Urban Platter Kalamata olive is a large purple olive with a smooth, meaty texture named after the city of Kalamata in the Southern Peloponnese, Greece. Often used as table olives, they are usually preserved in wine vinegar & brine. Olives are a good nutrient source. And though Kalamata olives are usually packed in brine they are abundant in the same healthy fat found in olive oil. Monounsaturated fats may reduce your cholesterol and your chance of heart attack and stroke. These wrinkly, dark fruit can enhance recipes, as well as serve up a host of nutty-flavoured nutritional benefits. Growing under the Grecian sunshine, Kalamata trees have much larger leaves than other types of olive trees and absorb more sunshine. This gives their dark purple fruit a dense texture and a flavour.
Iron: The nutrition in Kalamata olives adds up. A serving of about 20 olives, which you might enjoy in an olive-rich recipe like a tapenade, provides nearly 10 percent of your daily recommended intake of iron.
Calcium: Kalamata olives are also a source of calcium. Getting enough calcium keeps bones strong and can encourage sleep. Your body absorbs calcium best when you also consume potassium, magnesium, and vitamin C. Try combining sliced Kalamata olives with tomatoes and kale and serving with pasta or quinoa.
Vitamin A: Kalamata olives contain small amounts of vitamin A, which supports eye and skin health. Vitamin A deficiency is rare in the developing world.

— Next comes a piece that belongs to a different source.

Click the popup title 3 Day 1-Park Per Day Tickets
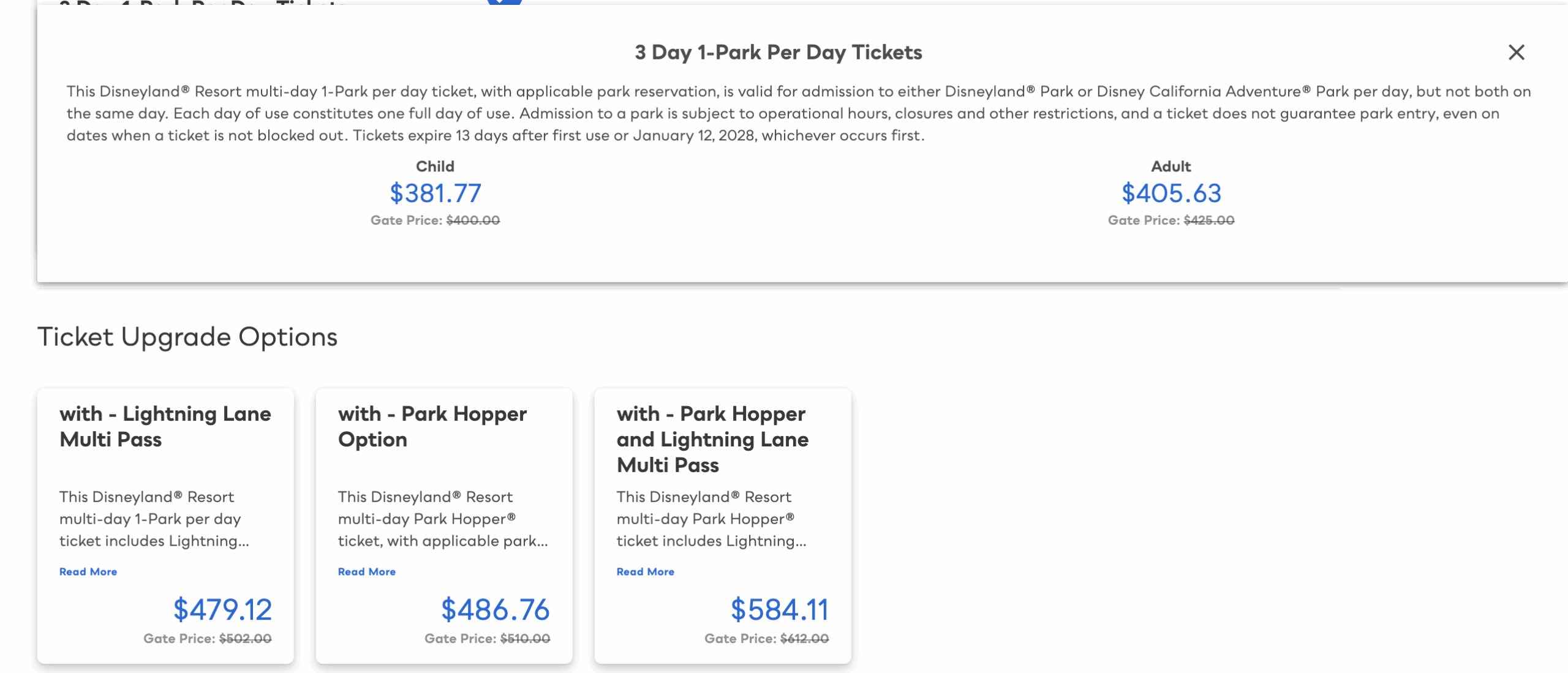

Fibre: Just six olives contain half as much fibre as a raw orange. That means you can enjoy olives as part of a meal that otherwise wouldn’t provide much roughage. Try Kalamata olives with feta cheese on a homemade Greek-style pizza, or add them to a savoury plantain recipe like pastelón.
Calories: These olives can be a very nutritious part of a balanced diet, but you might not want to overdo your intake if you’re trying to lose weight. Three to five Kalamata olives have around 45 calories. Luckily, you don’t need many to add great flavour to any meal.
Rich in Monounsaturated Fat: While Kalamata olives are high in fat considering their serving size, the majority of their fat is monounsaturated, also known as a “healthy” fat. The rest is saturated fat, and a serving contains no cholesterol. Monounsaturated fats may help lower your cholesterol level, reducing your chances of a heart attack or stroke.